TASK TO CARRY OUT>
Begin your copy at the line with "Given: Click the word Command in Add Command" in the records below and end it at the line with "Image resolution: width=999", restating each line word for word; omit the pictures.

SUPPLIED MATERIAL>
* * *

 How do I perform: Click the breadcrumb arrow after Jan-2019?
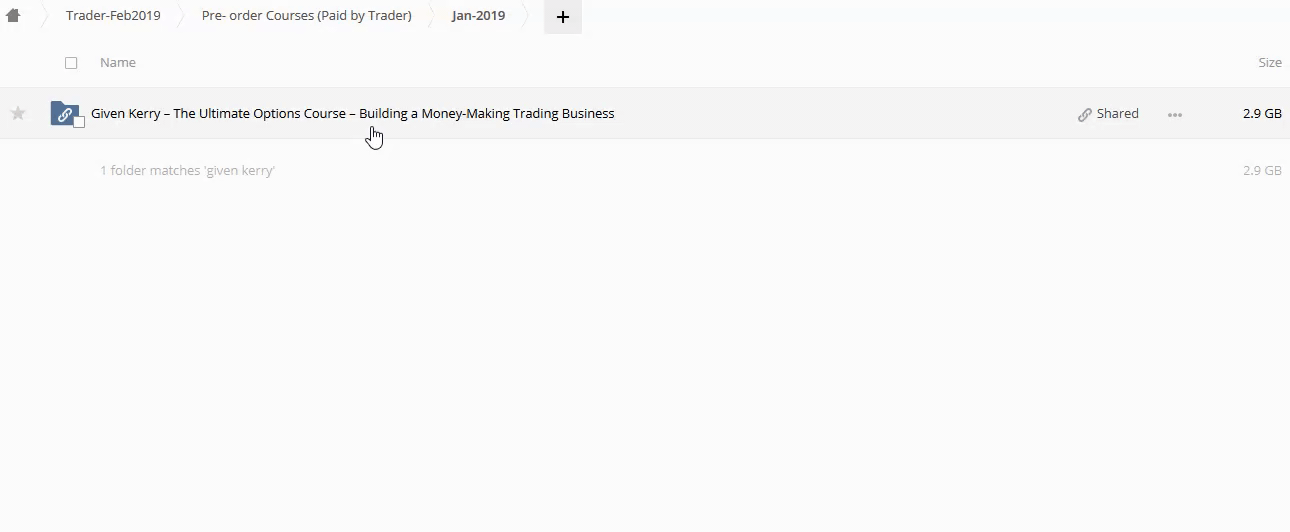[x=526, y=16]
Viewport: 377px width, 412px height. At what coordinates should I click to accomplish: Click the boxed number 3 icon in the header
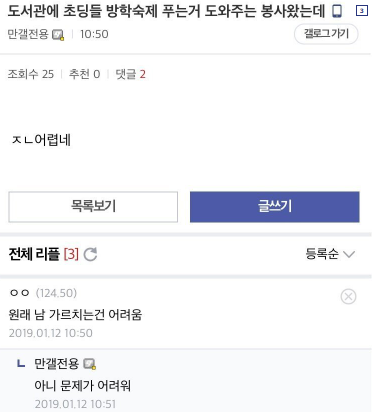pyautogui.click(x=362, y=11)
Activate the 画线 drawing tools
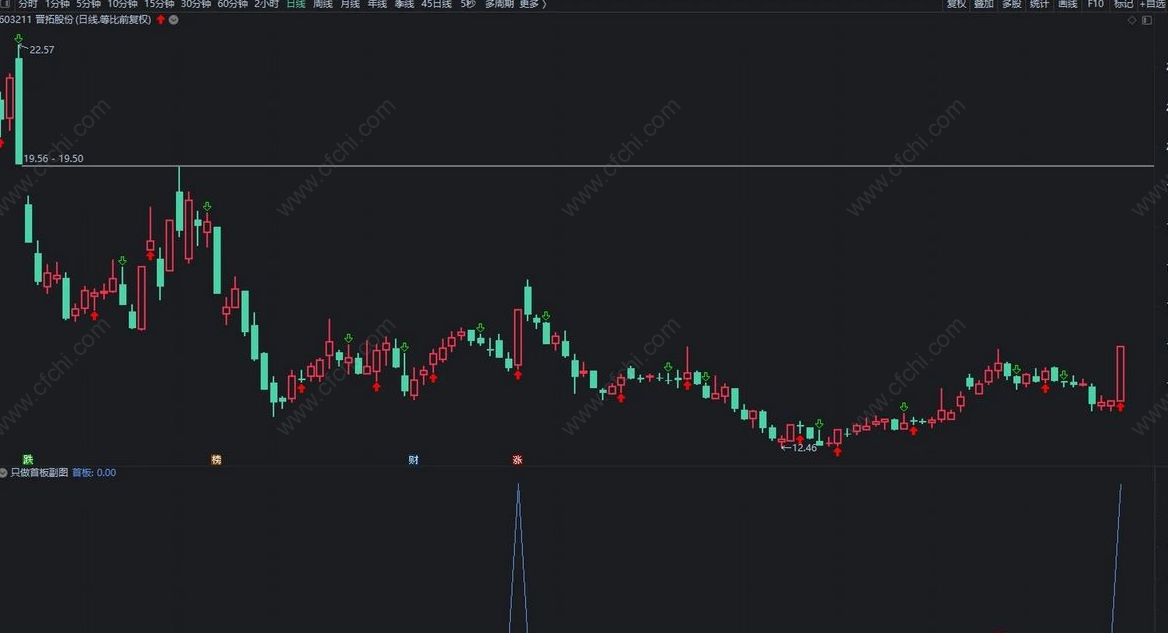 click(1068, 4)

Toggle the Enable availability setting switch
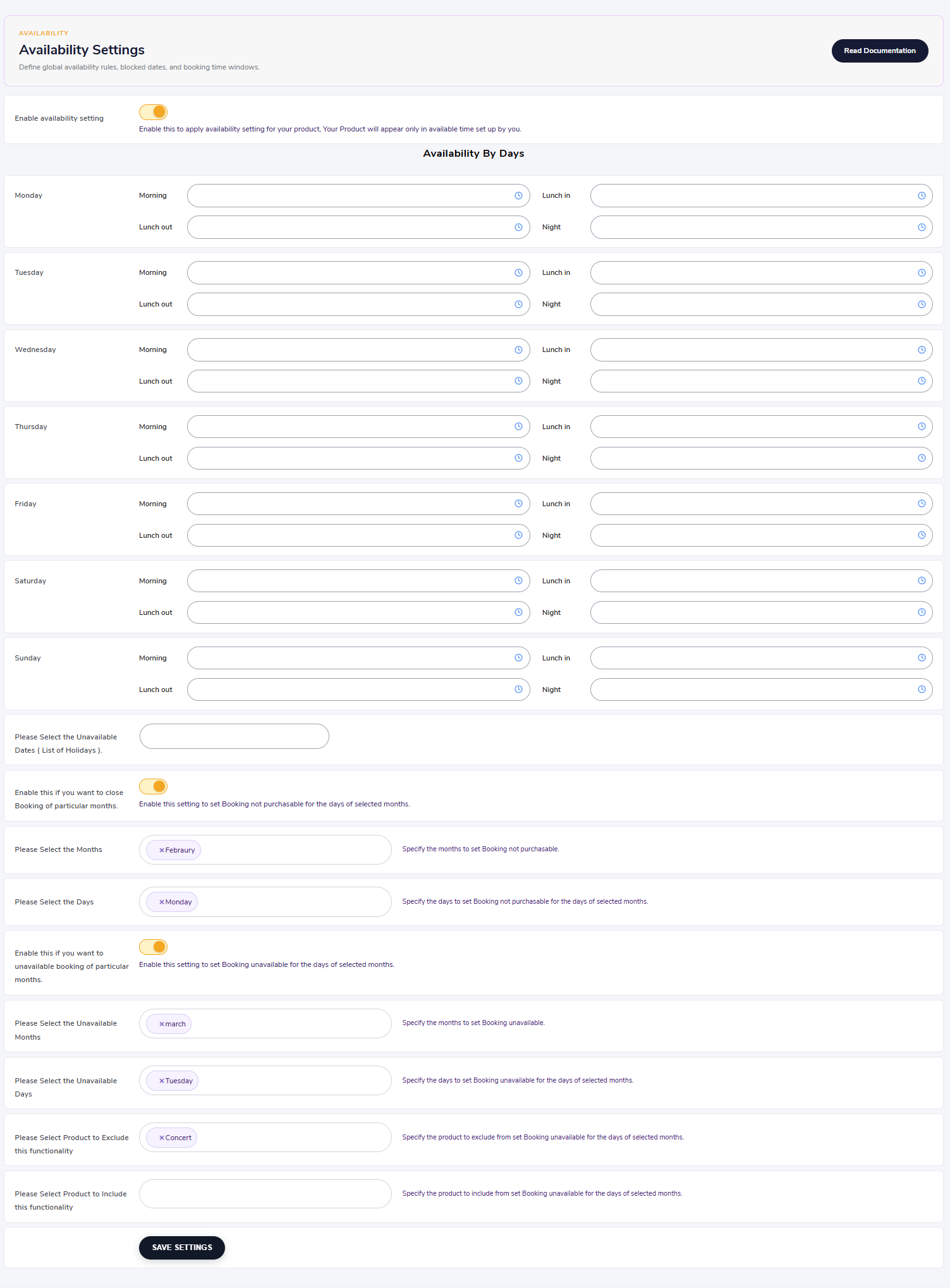click(x=153, y=112)
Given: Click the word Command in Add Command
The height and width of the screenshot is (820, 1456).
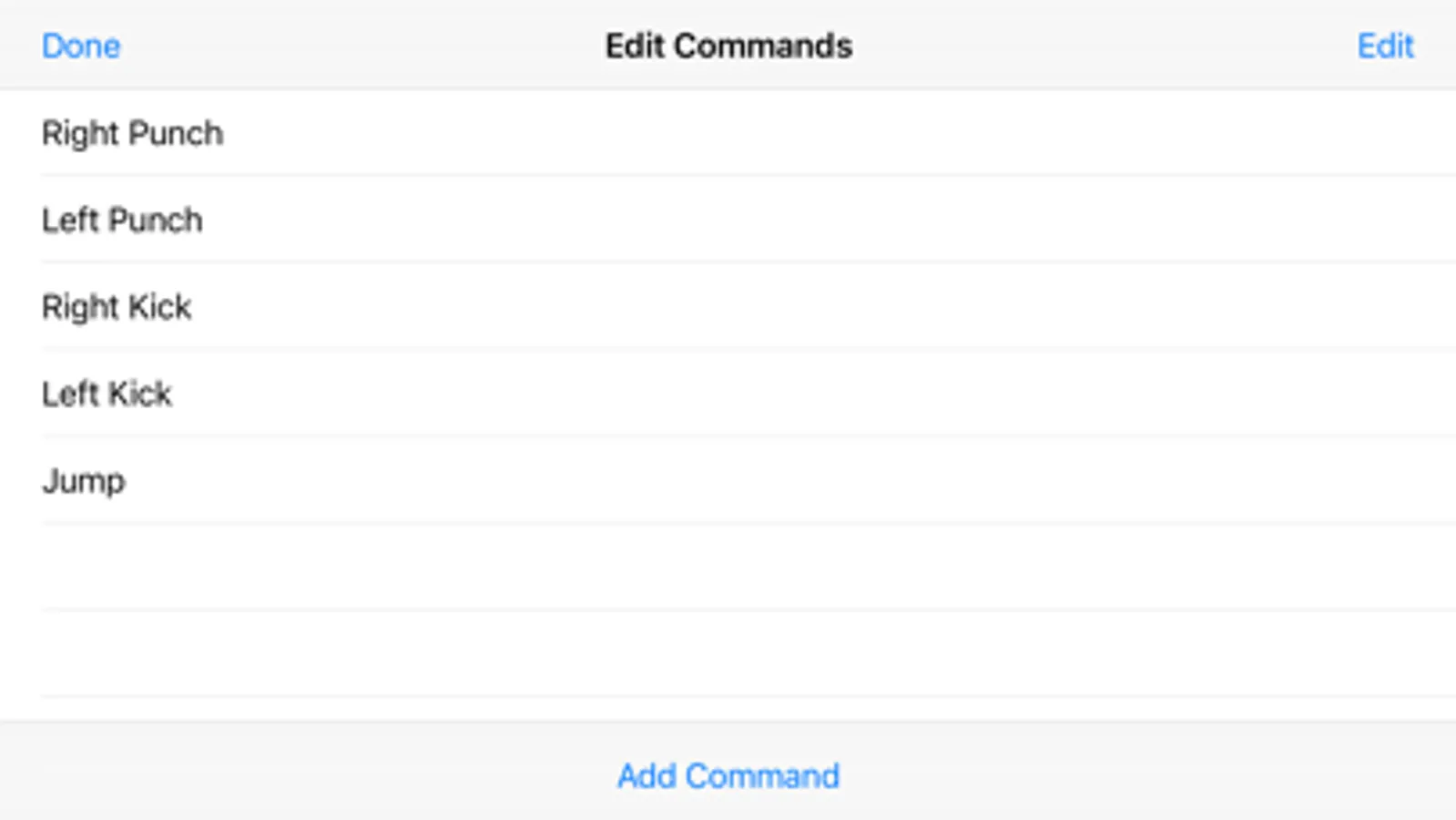Looking at the screenshot, I should pyautogui.click(x=762, y=776).
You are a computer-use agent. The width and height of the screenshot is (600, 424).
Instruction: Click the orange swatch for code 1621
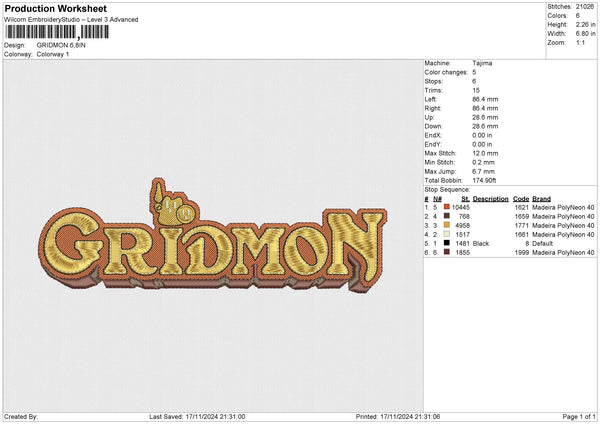point(445,207)
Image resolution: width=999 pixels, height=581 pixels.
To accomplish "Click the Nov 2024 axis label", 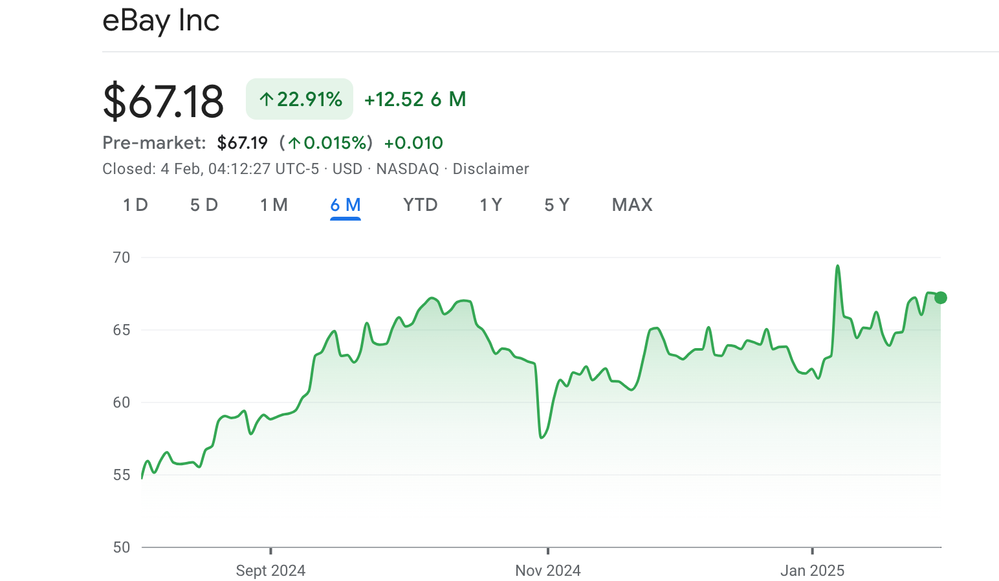I will click(x=547, y=570).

* * *

WRITTEN RESPONSE>
Given: Click the word Command in Add Command
The height and width of the screenshot is (820, 1456).
Looking at the screenshot, I should pyautogui.click(x=762, y=776).
You are a computer-use agent. The width and height of the screenshot is (600, 424).
Instruction: Click the orange swatch for code 1621
point(445,207)
Image resolution: width=999 pixels, height=581 pixels.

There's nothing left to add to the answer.